Private Richmond served with the 43rd Company, part of the 2nd Battalion, 5th Marines, and kept a diary during the war. He was a member of the American Expeditionary Force that joined the war in the summer of 1918, and helped to bring it to a conclusion that fall. He was promoted to corporal and stationed in Germany for a portion of the occupation. He was awarded the Distinguished Service Cross, the Navy Cross, and the French Croix De Guerre for his heroism on October 3, 1918, in the assault on Blanc Mont Ridge during the Battle of Somme-Py, described in episodes 14, 15, and 15. (See also this photo tour of the Blanc Mont battlefield and this description of the battle.) After the war, he returned home to Cleveland, Tennessee, where he compiled his memoir, raised a family, and lived until 1981. His original memoir, uniform, and other memorabilia are on display at the Museum Center at Five Points in Cleveland, Tennessee.

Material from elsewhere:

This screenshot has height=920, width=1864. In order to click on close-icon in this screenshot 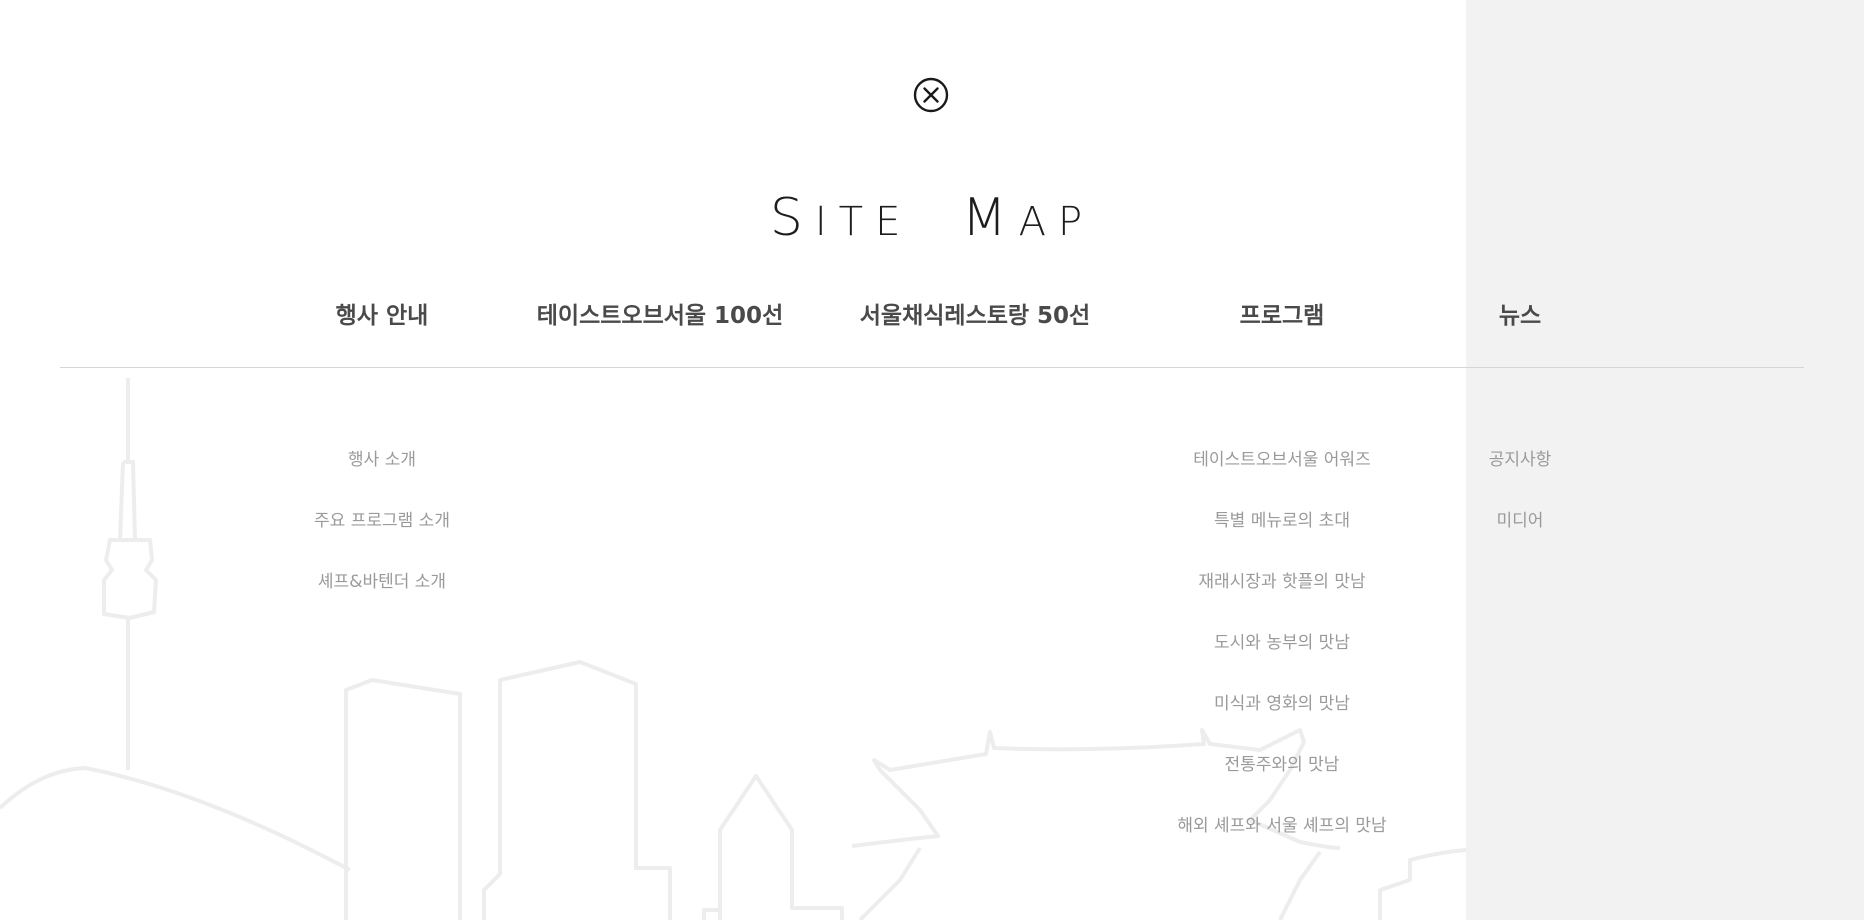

(Note that these 22 "episodes" are not defined in the war diary itself; they simply represent how the memoir was serialized when first published in the Cleveland Daily Banner in 1979, with Clarence Richmond's cooperation.)
Note: I have begun a Google Map that follows the war diary from the time he landed in France through the "Watch on the Rhine". There are lots of holes in the middle, especially in July through September, when he moved around the front without being specific about location, and in mid-November through mid-December, during a long march from the Meuse to the Rhine. I don't (yet) have links to it from within the diary; just here.